● **Problem statement**
A faithful, word-for-word transcription of all the data is what is needed.
:: Dataset extract
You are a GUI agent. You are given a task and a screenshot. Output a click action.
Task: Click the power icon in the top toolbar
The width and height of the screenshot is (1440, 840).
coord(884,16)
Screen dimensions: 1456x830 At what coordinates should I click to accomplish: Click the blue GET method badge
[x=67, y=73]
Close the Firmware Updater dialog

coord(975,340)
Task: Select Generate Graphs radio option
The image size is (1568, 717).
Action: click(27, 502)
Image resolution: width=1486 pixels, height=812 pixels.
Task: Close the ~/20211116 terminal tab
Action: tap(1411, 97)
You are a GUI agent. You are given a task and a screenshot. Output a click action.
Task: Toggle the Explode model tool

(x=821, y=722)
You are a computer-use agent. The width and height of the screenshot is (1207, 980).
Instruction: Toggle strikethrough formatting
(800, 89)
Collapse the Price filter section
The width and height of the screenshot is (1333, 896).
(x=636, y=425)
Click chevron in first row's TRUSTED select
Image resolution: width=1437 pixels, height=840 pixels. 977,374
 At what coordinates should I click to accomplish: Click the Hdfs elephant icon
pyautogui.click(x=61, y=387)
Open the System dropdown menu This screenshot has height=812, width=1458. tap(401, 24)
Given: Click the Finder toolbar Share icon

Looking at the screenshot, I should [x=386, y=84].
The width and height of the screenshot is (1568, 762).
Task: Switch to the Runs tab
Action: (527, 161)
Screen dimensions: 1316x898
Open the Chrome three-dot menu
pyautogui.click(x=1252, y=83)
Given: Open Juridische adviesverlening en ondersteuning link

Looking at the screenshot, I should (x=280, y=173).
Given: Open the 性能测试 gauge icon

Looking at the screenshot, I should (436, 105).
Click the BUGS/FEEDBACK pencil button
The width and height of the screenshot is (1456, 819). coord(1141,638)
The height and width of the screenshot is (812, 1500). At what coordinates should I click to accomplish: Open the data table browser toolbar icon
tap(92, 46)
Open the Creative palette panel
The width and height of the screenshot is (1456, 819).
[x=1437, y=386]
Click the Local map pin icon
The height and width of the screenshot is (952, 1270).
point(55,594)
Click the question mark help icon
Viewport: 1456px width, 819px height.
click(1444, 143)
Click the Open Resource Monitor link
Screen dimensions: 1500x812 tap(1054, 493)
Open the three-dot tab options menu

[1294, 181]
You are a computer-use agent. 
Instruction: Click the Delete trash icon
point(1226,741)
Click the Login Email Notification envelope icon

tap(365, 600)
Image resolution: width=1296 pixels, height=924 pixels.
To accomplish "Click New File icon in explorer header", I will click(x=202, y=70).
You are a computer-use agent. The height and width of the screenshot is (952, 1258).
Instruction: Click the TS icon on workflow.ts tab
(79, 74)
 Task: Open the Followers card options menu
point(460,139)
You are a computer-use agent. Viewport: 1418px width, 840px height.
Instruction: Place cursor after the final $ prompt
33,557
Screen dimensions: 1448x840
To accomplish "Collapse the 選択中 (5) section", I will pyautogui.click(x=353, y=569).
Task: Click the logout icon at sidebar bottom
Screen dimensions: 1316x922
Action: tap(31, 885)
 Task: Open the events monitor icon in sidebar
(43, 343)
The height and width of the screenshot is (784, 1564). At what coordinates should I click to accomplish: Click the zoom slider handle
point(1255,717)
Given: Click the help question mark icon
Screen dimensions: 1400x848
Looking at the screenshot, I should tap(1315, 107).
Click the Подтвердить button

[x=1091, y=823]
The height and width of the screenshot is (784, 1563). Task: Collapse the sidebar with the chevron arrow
::::
● **Task result**
You are a GUI agent. You are given a task and a screenshot. Output a click action.
Task: Click the power icon in the top toolbar
The width and height of the screenshot is (1440, 840).
coord(884,16)
Screen dimensions: 1456x830 At what coordinates should I click to accomplish: Click the blue GET method badge
[x=67, y=73]
Close the Firmware Updater dialog

coord(975,340)
Task: Select Generate Graphs radio option
The image size is (1568, 717).
Action: click(27, 502)
Image resolution: width=1486 pixels, height=812 pixels.
Task: Close the ~/20211116 terminal tab
Action: tap(1411, 97)
You are a GUI agent. You are given a task and a screenshot. Output a click action.
Task: Toggle the Explode model tool

(x=821, y=722)
You are a computer-use agent. The width and height of the screenshot is (1207, 980).
Instruction: Toggle strikethrough formatting
(800, 89)
Collapse the Price filter section
The width and height of the screenshot is (1333, 896).
(x=636, y=425)
Click chevron in first row's TRUSTED select
Image resolution: width=1437 pixels, height=840 pixels. 977,374
 At what coordinates should I click to accomplish: Click the Hdfs elephant icon
pyautogui.click(x=61, y=387)
Open the System dropdown menu This screenshot has height=812, width=1458. tap(401, 24)
Given: Click the Finder toolbar Share icon

Looking at the screenshot, I should [x=386, y=84].
The width and height of the screenshot is (1568, 762).
Task: Switch to the Runs tab
Action: (527, 161)
Screen dimensions: 1316x898
Open the Chrome three-dot menu
pyautogui.click(x=1252, y=83)
Given: Open Juridische adviesverlening en ondersteuning link

Looking at the screenshot, I should (x=280, y=173).
Given: Open the 性能测试 gauge icon

Looking at the screenshot, I should (436, 105).
Click the BUGS/FEEDBACK pencil button
The width and height of the screenshot is (1456, 819). coord(1141,638)
The height and width of the screenshot is (812, 1500). At what coordinates should I click to accomplish: Open the data table browser toolbar icon
tap(92, 46)
Open the Creative palette panel
The width and height of the screenshot is (1456, 819).
[x=1437, y=386]
Click the Local map pin icon
The height and width of the screenshot is (952, 1270).
point(55,594)
Click the question mark help icon
Viewport: 1456px width, 819px height.
click(1444, 143)
Click the Open Resource Monitor link
Screen dimensions: 1500x812 tap(1054, 493)
Open the three-dot tab options menu

[1294, 181]
You are a computer-use agent. 
Instruction: Click the Delete trash icon
point(1226,741)
Click the Login Email Notification envelope icon

tap(365, 600)
Image resolution: width=1296 pixels, height=924 pixels.
To accomplish "Click New File icon in explorer header", I will click(x=202, y=70).
You are a computer-use agent. The height and width of the screenshot is (952, 1258).
Instruction: Click the TS icon on workflow.ts tab
(79, 74)
 Task: Open the Followers card options menu
point(460,139)
You are a computer-use agent. Viewport: 1418px width, 840px height.
Instruction: Place cursor after the final $ prompt
33,557
Screen dimensions: 1448x840
To accomplish "Collapse the 選択中 (5) section", I will pyautogui.click(x=353, y=569).
Task: Click the logout icon at sidebar bottom
Screen dimensions: 1316x922
Action: tap(31, 885)
 Task: Open the events monitor icon in sidebar
(43, 343)
The height and width of the screenshot is (784, 1564). At what coordinates should I click to accomplish: Click the zoom slider handle
point(1255,717)
Given: Click the help question mark icon
Screen dimensions: 1400x848
Looking at the screenshot, I should tap(1315, 107).
Click the Подтвердить button

[x=1091, y=823]
The height and width of the screenshot is (784, 1563). Task: Collapse the sidebar with the chevron arrow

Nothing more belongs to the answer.